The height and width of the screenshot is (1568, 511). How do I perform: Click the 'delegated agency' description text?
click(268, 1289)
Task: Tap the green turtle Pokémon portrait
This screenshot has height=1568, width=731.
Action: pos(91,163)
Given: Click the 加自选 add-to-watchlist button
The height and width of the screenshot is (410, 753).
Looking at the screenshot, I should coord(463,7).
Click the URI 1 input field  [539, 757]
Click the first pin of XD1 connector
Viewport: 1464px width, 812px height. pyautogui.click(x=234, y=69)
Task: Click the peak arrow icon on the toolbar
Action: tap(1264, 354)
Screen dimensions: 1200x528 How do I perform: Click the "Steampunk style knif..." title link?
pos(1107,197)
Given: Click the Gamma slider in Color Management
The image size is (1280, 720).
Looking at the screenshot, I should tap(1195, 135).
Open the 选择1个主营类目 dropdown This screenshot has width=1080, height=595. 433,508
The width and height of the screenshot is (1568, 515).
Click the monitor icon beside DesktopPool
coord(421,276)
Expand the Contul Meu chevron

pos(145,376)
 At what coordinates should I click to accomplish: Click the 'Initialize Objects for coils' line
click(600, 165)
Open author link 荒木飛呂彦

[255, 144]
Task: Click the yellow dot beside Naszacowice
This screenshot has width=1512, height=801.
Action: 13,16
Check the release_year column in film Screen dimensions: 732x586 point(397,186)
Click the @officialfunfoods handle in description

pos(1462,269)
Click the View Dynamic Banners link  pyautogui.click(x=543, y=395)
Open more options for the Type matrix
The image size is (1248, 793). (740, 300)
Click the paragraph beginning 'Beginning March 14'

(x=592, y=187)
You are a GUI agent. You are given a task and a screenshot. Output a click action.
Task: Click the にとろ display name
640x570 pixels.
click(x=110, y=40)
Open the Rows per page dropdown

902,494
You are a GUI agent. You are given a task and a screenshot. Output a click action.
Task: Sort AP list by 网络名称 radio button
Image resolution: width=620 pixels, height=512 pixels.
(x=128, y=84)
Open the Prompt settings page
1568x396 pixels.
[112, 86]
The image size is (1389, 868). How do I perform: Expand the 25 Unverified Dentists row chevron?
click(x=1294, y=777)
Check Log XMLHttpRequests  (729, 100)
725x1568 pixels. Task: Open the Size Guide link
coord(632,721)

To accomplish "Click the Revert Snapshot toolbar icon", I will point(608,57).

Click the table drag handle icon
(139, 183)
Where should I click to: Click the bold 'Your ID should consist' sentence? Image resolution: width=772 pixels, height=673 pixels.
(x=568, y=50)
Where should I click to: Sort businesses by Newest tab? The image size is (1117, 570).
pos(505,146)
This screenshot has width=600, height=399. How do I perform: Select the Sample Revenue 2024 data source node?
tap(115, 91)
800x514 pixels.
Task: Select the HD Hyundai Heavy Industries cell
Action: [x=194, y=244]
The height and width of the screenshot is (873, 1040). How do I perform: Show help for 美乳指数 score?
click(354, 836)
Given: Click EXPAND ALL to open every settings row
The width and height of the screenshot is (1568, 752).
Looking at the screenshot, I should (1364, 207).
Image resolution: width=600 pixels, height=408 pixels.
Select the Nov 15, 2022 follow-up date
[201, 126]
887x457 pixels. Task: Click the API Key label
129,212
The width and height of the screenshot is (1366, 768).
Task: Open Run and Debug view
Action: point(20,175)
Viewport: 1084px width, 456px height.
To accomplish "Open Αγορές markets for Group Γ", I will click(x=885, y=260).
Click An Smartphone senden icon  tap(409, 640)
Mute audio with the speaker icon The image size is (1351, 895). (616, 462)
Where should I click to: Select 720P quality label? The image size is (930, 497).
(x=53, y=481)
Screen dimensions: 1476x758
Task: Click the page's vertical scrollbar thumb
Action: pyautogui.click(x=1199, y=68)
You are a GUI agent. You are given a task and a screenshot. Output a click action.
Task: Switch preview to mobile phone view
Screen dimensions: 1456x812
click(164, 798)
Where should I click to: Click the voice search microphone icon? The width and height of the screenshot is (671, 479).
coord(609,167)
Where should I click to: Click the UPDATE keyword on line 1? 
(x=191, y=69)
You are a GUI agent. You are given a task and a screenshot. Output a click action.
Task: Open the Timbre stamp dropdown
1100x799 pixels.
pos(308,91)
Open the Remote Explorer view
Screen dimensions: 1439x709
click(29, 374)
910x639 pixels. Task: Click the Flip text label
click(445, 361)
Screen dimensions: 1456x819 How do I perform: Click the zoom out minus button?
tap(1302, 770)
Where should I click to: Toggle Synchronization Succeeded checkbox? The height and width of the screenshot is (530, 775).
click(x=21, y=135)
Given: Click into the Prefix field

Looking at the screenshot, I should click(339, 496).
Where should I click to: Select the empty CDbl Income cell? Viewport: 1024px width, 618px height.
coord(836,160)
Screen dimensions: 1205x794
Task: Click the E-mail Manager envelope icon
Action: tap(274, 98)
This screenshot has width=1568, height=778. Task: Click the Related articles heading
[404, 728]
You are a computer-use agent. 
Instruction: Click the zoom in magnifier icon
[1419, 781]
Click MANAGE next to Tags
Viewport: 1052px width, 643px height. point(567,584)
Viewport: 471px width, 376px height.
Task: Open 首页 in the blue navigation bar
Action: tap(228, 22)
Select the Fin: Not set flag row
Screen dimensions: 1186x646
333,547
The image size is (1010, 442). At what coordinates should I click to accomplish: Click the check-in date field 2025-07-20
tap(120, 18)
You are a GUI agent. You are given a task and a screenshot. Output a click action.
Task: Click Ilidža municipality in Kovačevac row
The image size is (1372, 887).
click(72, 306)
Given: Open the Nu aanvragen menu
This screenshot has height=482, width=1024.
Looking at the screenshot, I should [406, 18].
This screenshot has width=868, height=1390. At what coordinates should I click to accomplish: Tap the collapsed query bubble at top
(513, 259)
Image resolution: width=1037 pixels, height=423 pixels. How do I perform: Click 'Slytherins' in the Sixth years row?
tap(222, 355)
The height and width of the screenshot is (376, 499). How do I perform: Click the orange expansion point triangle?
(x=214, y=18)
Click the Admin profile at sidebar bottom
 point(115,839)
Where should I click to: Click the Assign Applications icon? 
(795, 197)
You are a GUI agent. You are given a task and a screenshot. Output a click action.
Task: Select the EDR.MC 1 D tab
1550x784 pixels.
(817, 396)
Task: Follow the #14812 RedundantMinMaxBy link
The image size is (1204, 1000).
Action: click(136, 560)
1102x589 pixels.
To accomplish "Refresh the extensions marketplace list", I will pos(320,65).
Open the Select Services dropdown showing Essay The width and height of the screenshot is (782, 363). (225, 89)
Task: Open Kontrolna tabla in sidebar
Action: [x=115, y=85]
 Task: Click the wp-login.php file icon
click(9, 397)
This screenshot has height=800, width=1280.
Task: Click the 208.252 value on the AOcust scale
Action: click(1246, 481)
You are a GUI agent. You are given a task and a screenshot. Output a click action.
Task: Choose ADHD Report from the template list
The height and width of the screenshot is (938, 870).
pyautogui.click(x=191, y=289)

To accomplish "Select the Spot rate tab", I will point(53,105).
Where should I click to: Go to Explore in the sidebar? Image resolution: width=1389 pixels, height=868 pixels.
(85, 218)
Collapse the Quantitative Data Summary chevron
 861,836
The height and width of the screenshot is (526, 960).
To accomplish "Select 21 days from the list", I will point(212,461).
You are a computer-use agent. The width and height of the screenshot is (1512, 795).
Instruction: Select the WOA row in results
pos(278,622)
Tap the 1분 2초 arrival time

- - - - - - -

■ EXERCISE DIRECTIONS: Rewrite the stretch of lines from the line containing "Click An Smartphone" through the line containing "Action: pyautogui.click(x=1199, y=68)", replacing "speaker icon" with "volume icon" and leaving everything else unchanged.

■ WRITTEN RESPONSE:
Click An Smartphone senden icon  tap(409, 640)
Mute audio with the volume icon The image size is (1351, 895). (616, 462)
Where should I click to: Select 720P quality label? The image size is (930, 497).
(x=53, y=481)
Screen dimensions: 1476x758
Task: Click the page's vertical scrollbar thumb
Action: pyautogui.click(x=1199, y=68)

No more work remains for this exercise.